Ikaria instead of Ibiza and Lodz instead of London: if you want to escape the crowds of tourists during your vacation and feel really special, you should limit your options to smaller settlements away from the crowded tourist route. We found ten secret places in Europe that are extremely beautiful and not yet filled with tourist crowds. Make time for one of the most beautiful vacation spots.
Isle of Lewis – Outer Hebrides, Scotland
Far away in the North Sea is the Isle of Lewis, a small island that, although part of the Outer Hebrides, is still a world of its own. The beaches are reminiscent of the Caribbean Sea, but the water is cold here. Celtic is still spoken today. Visitors can go fishing or stay at Auberge Carnish for delicious food and great views of the entire bay.
East of England – Great Britain
The elite University of Cambridge is located in the heart of the East Anglia region. In the countryside, you will find villages with thatched houses and winding streets, inhabited by flocks of sheep. The ancient cities of Lavenham and Long Melford, 640 medieval Norfolk churches and, of course, Sandringham, where the royal family has been resting for generations, are worth visiting.
Ile de Noirmoutier – France
Ile de Noirmoutier impresses with its fauna and flora on beaches, dunes and forests. Just four hours by train from Paris, you can smell the mimosa and watch the beautiful white yachts. This island is a paradise for children to have a picnic and explore the aquarium or nature park.
Ticino – Switzerland
Lugano, the capital of Ticino, is the spiritual home of the Italian Swiss.

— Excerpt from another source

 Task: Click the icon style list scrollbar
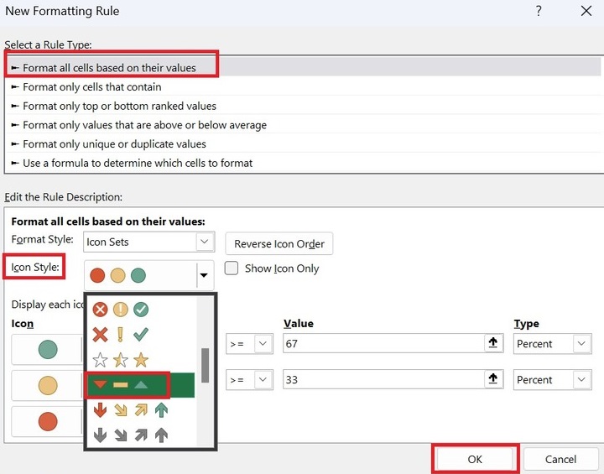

Around Lake Como, there is a Michelin-starred restaurant (Galleria Art al Lago) and a paparazzi favorite. In Ticino you can go hiking, cycling and even skiing when the weather permits.
Formentera – Spain
The Balearic island of Formentera is famous primarily for the fact that it is an island adjacent to Ibiza. Beach houses are not allowed, so the club scene is not very developed, so visitors can enjoy pristine beaches, palm trees and cozy sunsets.
Matera – Italy
Matera is a very beautiful city with ancient architecture, which is still unknown to most tourists. However, directors such as Pier Paolo Pasolini and Mel Gibson respected him for decades, and Francis Ford Coppola soon opened his sixth hotel in nearby Bernalda, where his grandfather was born. In the 1950s, artists and hippies lived here, and in 1993 the old town became part of the UNESCO World Heritage Site.
Lodz – Poland
“Manchester East” is the name of the industrial city of Lodz. Recently, however, Poland’s third largest city has become better known for its culture. Art is everywhere and in all forms. All roads lead inevitably to Manufactura, a huge 19th century industrial building with museums, cinemas, shops and bars.
Bergen – Netherlands
Previously, artists and writers traveled to Bergen seeking inspiration from the coastal landscape. Today, more and more wealthy people come to the small town 45 minutes from Amsterdam and create a slightly different atmosphere. But you don’t have to own a luxury holiday home there, you can rent one of the custom villas for a few hundred euros a month. Then you will cycle along the beach and cool off in the pine forest.
Lake Fermanagh – Northern Ireland
Northern Lake Fermanagh is about two hours from Belfast or Dublin. There, you’ll find 17th and 18th century castles, misty lakes overlooking distant mountains, and a true Irish experience visiting Crom Castle, the historic seat of Earl of Ern.
Ikaria – Greece
Due to its remoteness (six hours by ferry from Athens) on the island of Ikaria, you can see all the beauty of the Aegean Sea without being surrounded by tourists. The island offers clean air, crystal blue waters, and plenty of food – perhaps because of them the people of Ikaria live unusually long.